Podcast Processor

Podcast Processor
Diagram

Inspiration

Being a hobbyist podcast host I recently setup a website to accompany my podcast. The site is a truly static quick setup site and I found it tedious to create and update the website pages whenever I released a new podcast episode. So I was inspired to setup an app that uses ML to dynamically create the content based off of the podcast episode.

What it does

What the Podcast Processor does at a high level is takes an uploaded mp3 and uses AWS Transcribe to transcribe the audio conversation to a text version, the transcription is then passed to a summarizer. The summerizer is an AWS SageMaker endpoint that is powered by an AWS Marketplace Training model created by Mphasis DeepInsights Text Summarizer (https://aws.amazon.com/marketplace/pp/prodview-uzkcdmjuagetk). This Text Summarizer solution is an optimal way to tackle the problem of information overload by reducing the size of long documents into a few sentences . Then once the transcription is summarized the podcast episode is published to a web app using the summary for a description/summary and publishes the full transcription. The publisher uses the summarized version of the transcription as the description of the episode.

How I built it

This application is build with Amazon Transcribe, SageMaker, a series of AWS Lambda functions that are orchestrated with AWS Step Functions and using s3 storage.

Challenges I ran into

The most challenging is to get Amazon Transcribed fine tuned to do a better transcription of my voice and the rambling I do in my podcast episodes. Its still a work on process to get transcribe fine tuned.

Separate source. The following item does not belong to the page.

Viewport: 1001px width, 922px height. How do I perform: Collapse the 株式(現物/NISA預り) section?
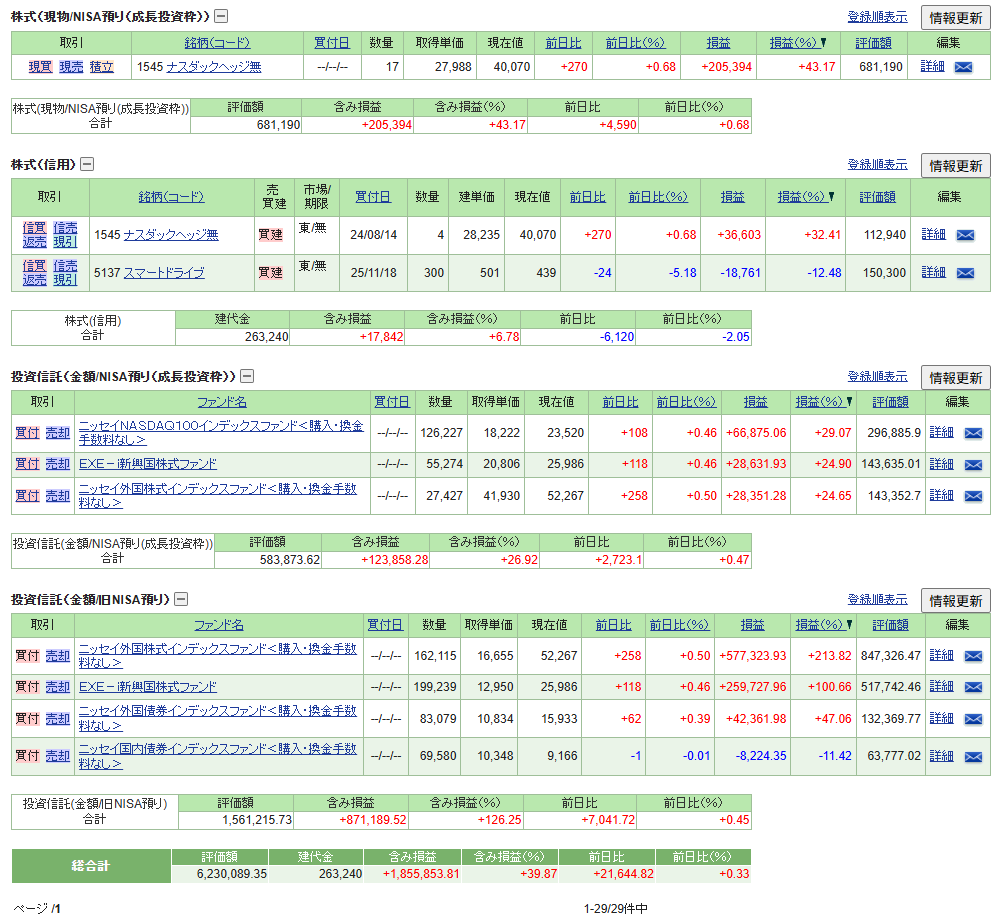221,16
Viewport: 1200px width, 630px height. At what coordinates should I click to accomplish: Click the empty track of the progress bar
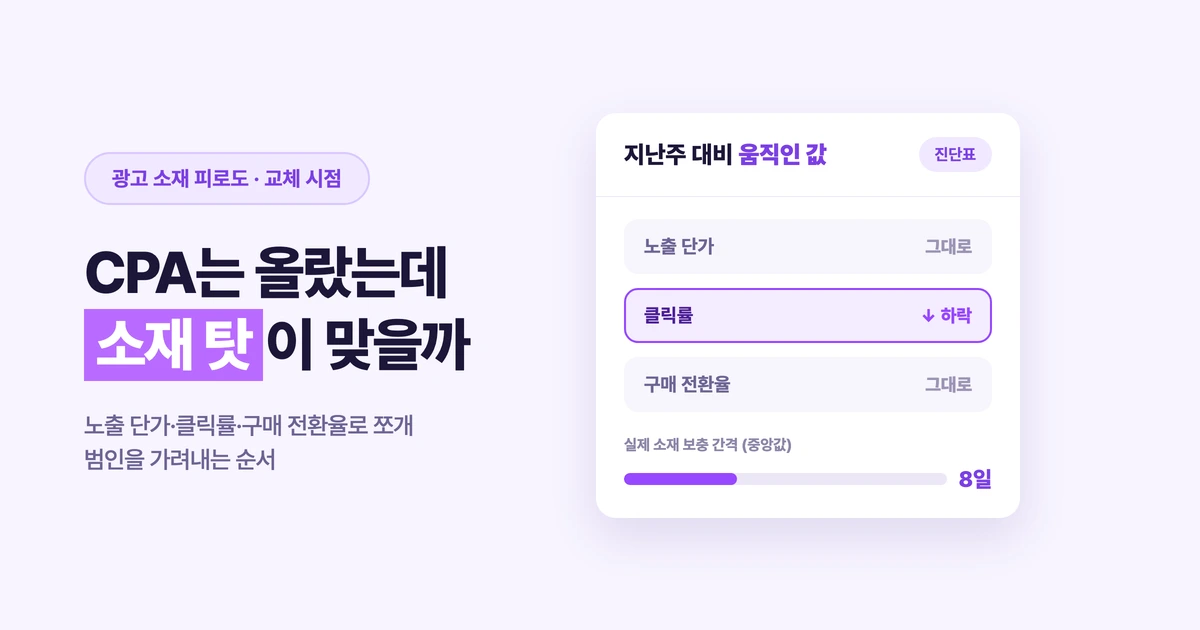pos(842,479)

Accomplishments that I'm proud of

It was so fun getting to put AWS Step Functions in action creating an end to end process using multiple aws services.

What I learned

Being a full stack developer and not too familiar with the ML and SageMaker side of the equation I learned how easy it can be to setup and use ML models from the AWS Marketplace. The model setup was easy and had great documentation as to what is the structure of the input request and the output from the API.